◆ **Do this**:
Pick out each line in the entries below that contains the word "screenshot".

Pointing records for text and elements

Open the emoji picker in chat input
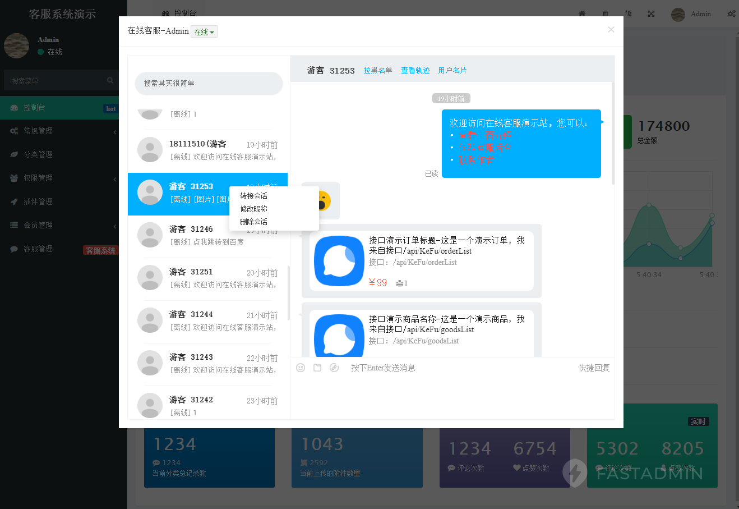Viewport: 739px width, 509px height. point(301,368)
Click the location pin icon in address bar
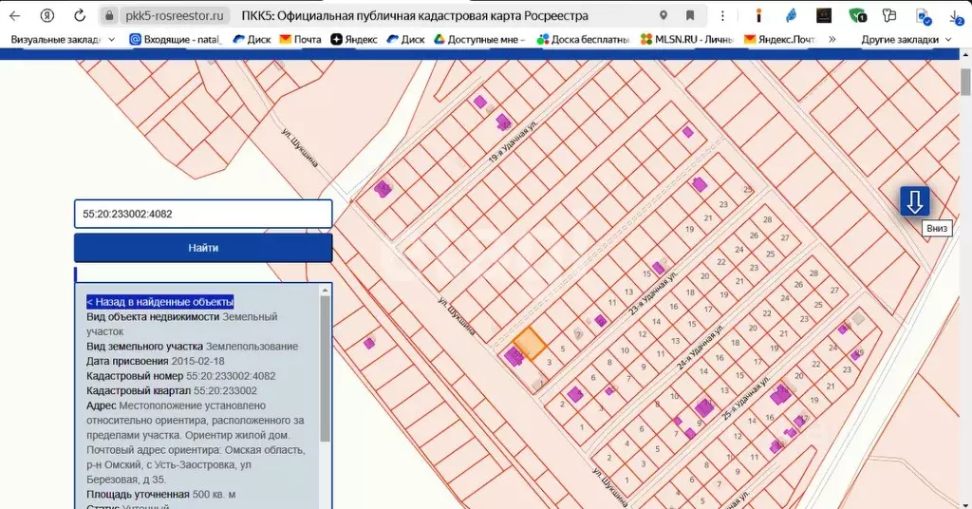Viewport: 972px width, 509px height. [663, 16]
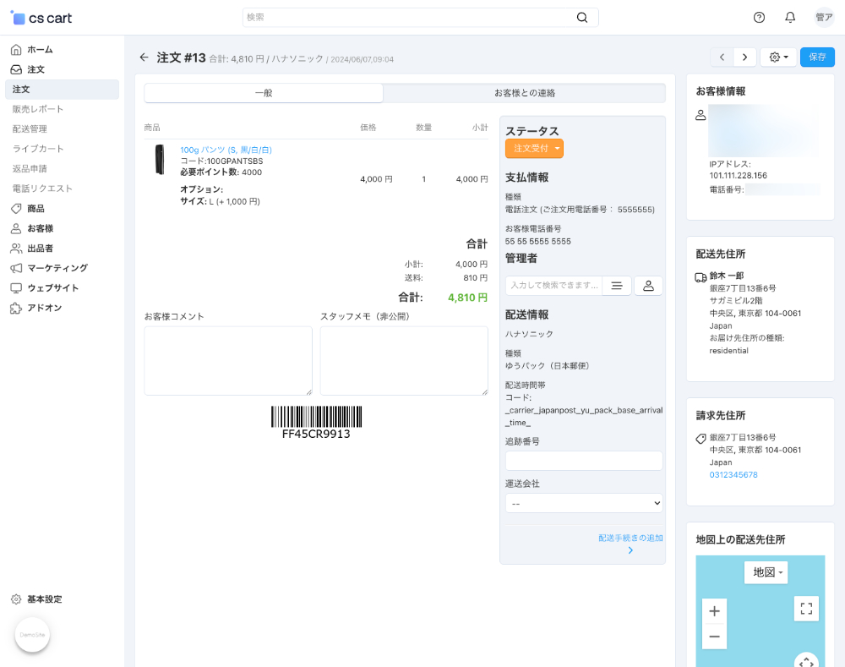Click the back arrow beside 注文 #13
The height and width of the screenshot is (667, 845).
144,57
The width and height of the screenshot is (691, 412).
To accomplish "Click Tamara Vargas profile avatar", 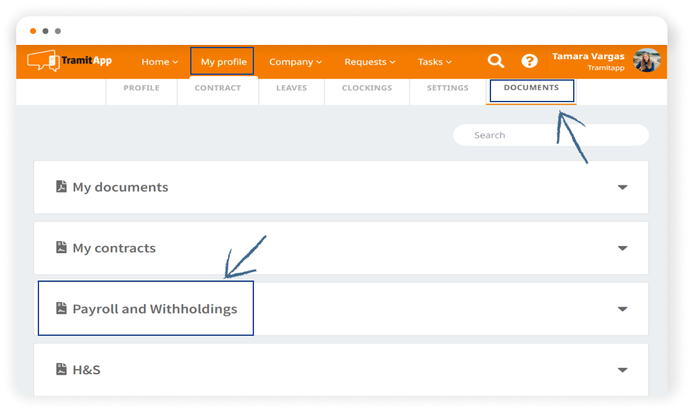I will click(x=647, y=61).
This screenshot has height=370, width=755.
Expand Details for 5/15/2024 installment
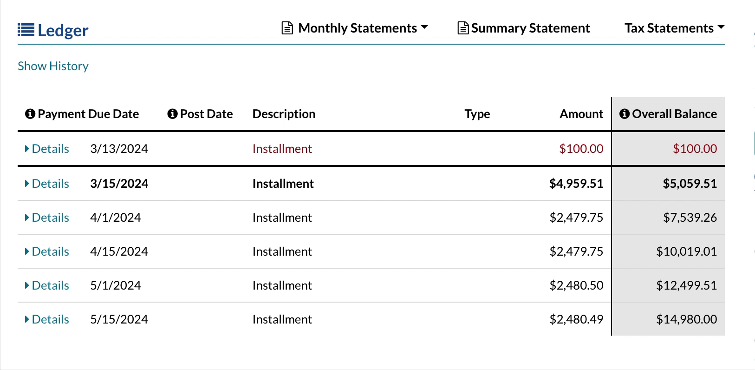click(47, 319)
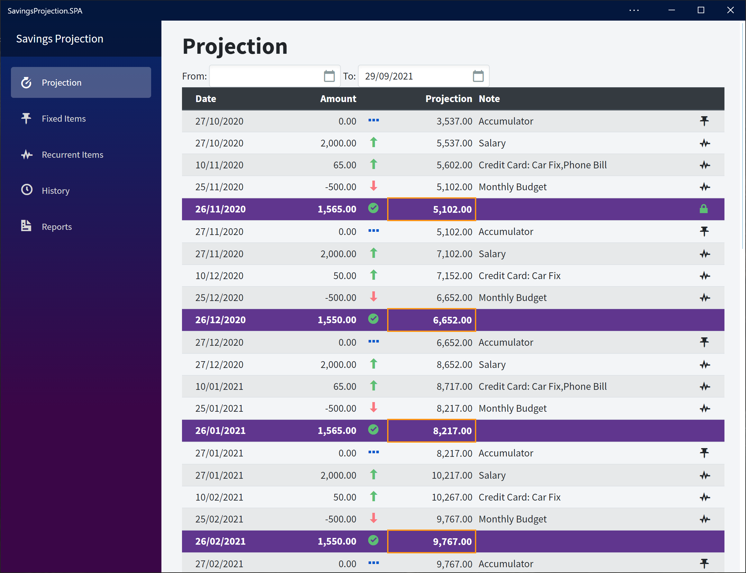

◆ **Result**:
The height and width of the screenshot is (667, 845).
The width and height of the screenshot is (691, 412).
This screenshot has height=370, width=755.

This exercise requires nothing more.